I have some code that works broadly as follows:

function getRegionUsers(region) {
    return new Promise((resolve) => {
        setTimeout(() => {
            if (region === "emea") {
                return resolve(["dave", "mike", "steve"]);
            }
            return resolve(["kiki", "maya", "yukiko"]);
        }, 1000);
    });
}

function sendMail(user, region) {
    console.info(`sendMail called: ${user} (${region})`);
}

async function test() {
    const regions = ["emea", "apac"];
    for (const region of regions) {
        const users = await getRegionUsers(region); // This line is my issue
        for (const user of users) {
            sendMail(user, region);
        }
    }
}
test();

You can ignore the first 2 functions, those just help illustrate the issue. The issue is the 3rd function which causes a linter error (eslint: no-await-in-loop) which makes sense as the await will hold up the execution of each iteration of my for loop.

The solution I keep seeing is to use Promise.all which is fine except I need to keep track of both user and region so I can pass it to the sendMail function. I therefore end up with something like this:

async function test() {
    const regions = ["emea", "apac"];

    const userPromises = regions.map((r) => getRegionUsers(r));
    const regionUsers = await Promise.all(userPromises);

    for (const [i, region] of regions.entries()) {
        for (const user of regionUsers[i]) {
            sendMail(user, region);
        }
    }
}
test();

This seems messy and inelegant since I essentially duplicate the regions for loop and it's harder to follow. It also gets messier once you deal with error catching or if you have another level or two of nested for loops.

Does anyone have a more elegant solution (other than just telling ESLint to ignore the line) even if it's just a neater way to write it?

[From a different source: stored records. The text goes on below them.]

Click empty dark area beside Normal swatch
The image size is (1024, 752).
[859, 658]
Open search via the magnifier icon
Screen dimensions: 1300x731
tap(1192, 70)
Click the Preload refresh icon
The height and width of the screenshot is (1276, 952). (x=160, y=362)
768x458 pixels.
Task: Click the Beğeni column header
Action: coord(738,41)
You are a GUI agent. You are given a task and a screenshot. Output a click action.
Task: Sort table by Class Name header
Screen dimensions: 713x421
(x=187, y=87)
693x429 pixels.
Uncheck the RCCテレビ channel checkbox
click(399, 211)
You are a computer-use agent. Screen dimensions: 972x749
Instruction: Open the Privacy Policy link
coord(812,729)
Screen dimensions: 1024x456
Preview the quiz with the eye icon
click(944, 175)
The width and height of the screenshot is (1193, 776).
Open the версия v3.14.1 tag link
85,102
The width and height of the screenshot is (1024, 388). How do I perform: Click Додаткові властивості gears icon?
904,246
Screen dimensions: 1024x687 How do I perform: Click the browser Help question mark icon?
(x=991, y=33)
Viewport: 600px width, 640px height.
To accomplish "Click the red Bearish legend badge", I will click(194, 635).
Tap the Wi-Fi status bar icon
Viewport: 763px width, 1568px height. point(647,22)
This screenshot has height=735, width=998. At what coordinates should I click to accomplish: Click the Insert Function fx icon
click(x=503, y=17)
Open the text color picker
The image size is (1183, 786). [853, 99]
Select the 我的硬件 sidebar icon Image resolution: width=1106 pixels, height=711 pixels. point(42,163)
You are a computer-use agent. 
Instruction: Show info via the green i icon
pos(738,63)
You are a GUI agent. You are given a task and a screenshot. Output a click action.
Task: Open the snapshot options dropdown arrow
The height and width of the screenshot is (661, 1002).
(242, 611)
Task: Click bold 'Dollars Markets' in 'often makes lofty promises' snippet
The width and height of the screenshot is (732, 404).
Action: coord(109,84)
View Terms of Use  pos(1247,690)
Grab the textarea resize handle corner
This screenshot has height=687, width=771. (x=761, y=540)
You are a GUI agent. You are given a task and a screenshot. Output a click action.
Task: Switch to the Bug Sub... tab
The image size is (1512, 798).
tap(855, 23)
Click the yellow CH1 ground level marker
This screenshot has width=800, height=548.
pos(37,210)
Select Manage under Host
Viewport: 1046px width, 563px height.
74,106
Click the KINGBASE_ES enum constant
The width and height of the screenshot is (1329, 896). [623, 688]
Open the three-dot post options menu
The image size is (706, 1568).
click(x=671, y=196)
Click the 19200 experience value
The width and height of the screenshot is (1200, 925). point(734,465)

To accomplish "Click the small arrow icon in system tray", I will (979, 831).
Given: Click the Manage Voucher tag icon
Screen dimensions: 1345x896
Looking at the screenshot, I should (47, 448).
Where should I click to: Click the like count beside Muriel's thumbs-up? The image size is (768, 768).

CodePudding user response:

I would map the regions with an async function. The async function always returns a promise (no need to add an explicit return statement). And the promises can be awaited with Promise.all.

async function test() {
    const regions = ["emea", "apac"];

    const promises = regions.map(async region => {
        const users = await getRegionUsers(region);
        for (const user of users) {
            sendMail(user, region);
        }
    });
    await Promise.all(promises);
}

This should fix the problem reported by no-await-in-loop. It is possible though that other ESLint rules, depending on your configuration, will start to complain.